Abstract

To examine whether several biomarkers of endothelial function and inflammation improve prediction of type 2 diabetes over 5.9 years of follow-up, independent of traditional risk factors. A total of 1,455 participants from the Western New York Study, free of type 2 diabetes at baseline, were selected. Incident type 2 diabetes was defined as fasting glucose exceeding 125 mg/dl or on antidiabetic medication at the follow-up visit. Sixty-one people who met the case definition (8/1,000 person years) were identified and individually matched with up to three controls on gender, race, year of study enrollment, and baseline fasting glucose (<110 or 110-125 mg/dl). Biomarkers were measured from frozen baseline samples. In conditional logistic regression analyses accounting for traditional risk factors (age, family history of diabetes, smoking, drinking status, and BMI), E-selectin was positively related (3rd vs. 1st tertile: odds ratio 2.77, 95% confidence interval (CI) 1.13-6.79, P for linear trend = 0.023) and serum albumin was inversely related (3rd vs. 1st tertile: odds ratio 0.36, 95% CI 0.14-0.93, P for linear trend = 0.032) to type 2 diabetes incidence.

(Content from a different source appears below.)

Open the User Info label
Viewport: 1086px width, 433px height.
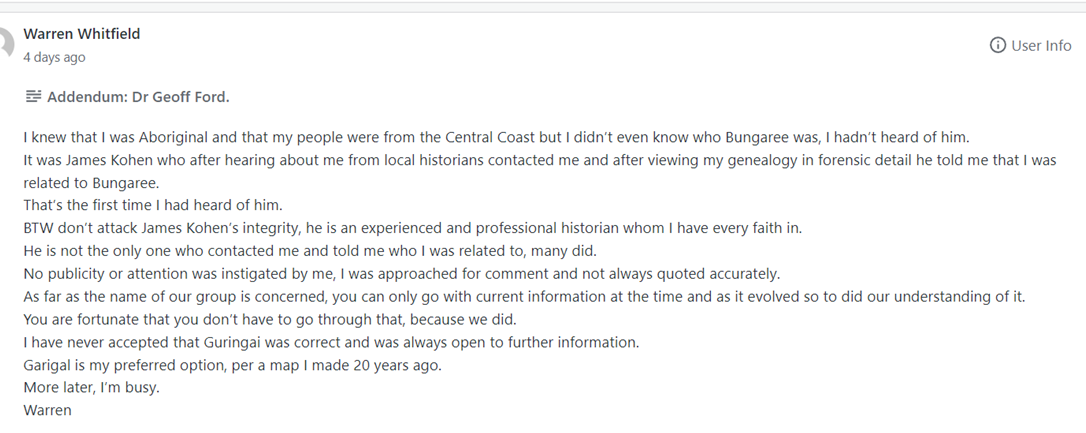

The addition of E-selectin, serum albumin, and leukocyte count to a basic risk factor model including only traditional risk factors significantly increased the area under the receiver operating characteristic curve (AUC) (from 0.646 to 0.726, P value = 0.04). These results support the role of endothelial dysfunction and subclinical inflammation as important mechanisms in the etiopathogenesis of type 2 diabetes; moreover, they indicate that novel biomarkers may improve the prediction of type 2 diabetes beyond the use of traditional risk factors alone.